*Christine Rosen*
# Progressive Summary
# Definitions
# Chapter Notes
## 1 - You Had to Be There
> “If the worry during the Enlightenment, as mathematician Isaac Milner wrote in 1794, was that “the great and high” have “forgotten that they have souls,” then today the worry is that many of us have forgotten that we have bodies. The opportunities to play out our sense of self at a remove from our physical limitations—online and through social media—and the many new ways we can track and quantify ourselves (I walked x number of steps today!) has given us the impression that we can somehow either ignore or control our bodies, or at least escape some of their quirks.”
> “Writing about how the clock trained people to question their own experience of hunger in order to meet its dictates, for example, computer scientist Joseph Weizenbaum noted how timepieces created a new physical reality for their users. “The feeling of hunger was rejected as stimulus for eating,” he wrote, “instead, one ate when an abstract model had achieved a certain state, i.e., when the hands of a clock pointed to certain marks on the clock’s face,” such as noon.”
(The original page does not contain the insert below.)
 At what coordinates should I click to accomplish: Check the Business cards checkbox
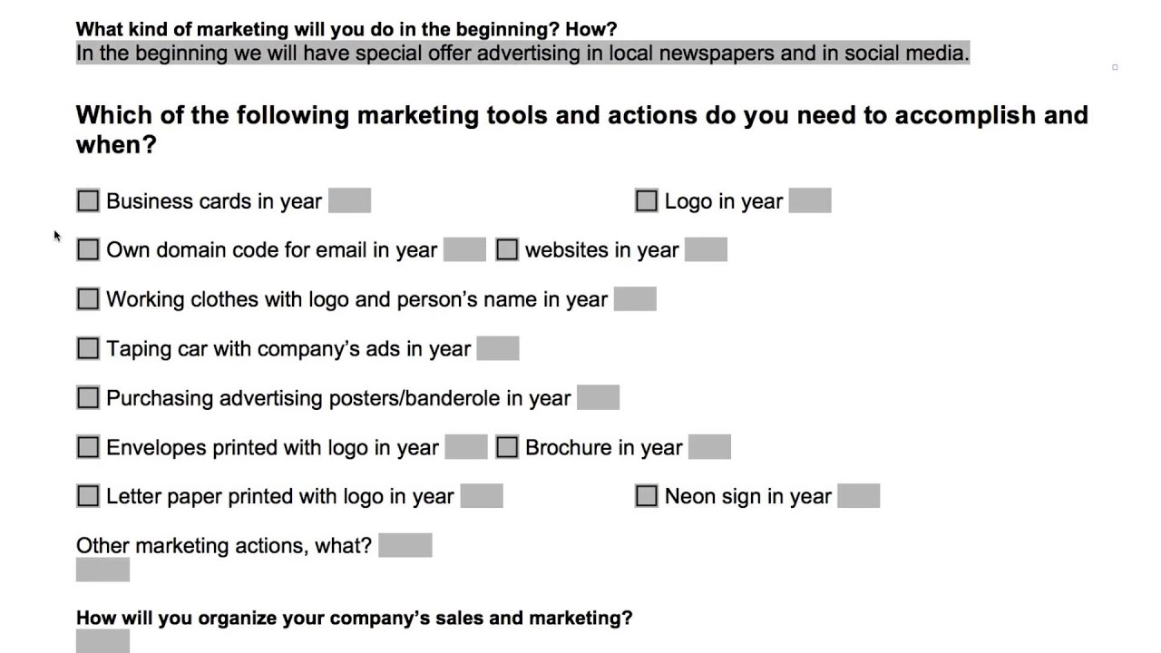pyautogui.click(x=88, y=200)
> “It used to be that an experience was something—like a vacation—which you enjoyed (or not) in your own physical body, in a particular physical space at a particular time. You might re-experience it later by looking at pictures or by sharing stories about it with others. But your sensibility about an experience, particularly if it was dramatic or memorable and you were attempting to convey what it felt like to others, might be summed up by saying, “You had to be there.” The phrase rose steadily in popularity from the 1960s until the year 2012, when its use dropped precipitously, according to Google Ngram, which measures language use over time in a broad range of published material. The year 2012 also saw the fastest year-over-year increase in Americans’ smartphone use, which rose from 31 percent to 44 percent in just twelve months.”
> “Instead of “you had to be there,” our current moment seems best suited to “véjà du,” or, as it is described by scientists in the Virtual Human Interaction Lab at Stanford University, “the ability to see ourselves doing something [virtually] we have not done physically.”
> “In 2010, in South Korea, a couple allowed their infant to starve to death while they raised a virtual child online in a popular game galled Prius.”
> “In a speech about the environment given in the 1990s, the naturalist Robert Michael Pyle lamented the “extinction of experience.” Pyle and others worried that younger generations suffered from “nature deficit disorder”—being raised without the hands-on experience of mucking around outdoors, they argued, these children would grow up disaffected from nature and unlikely to embrace the role of environmental stewards as adults.”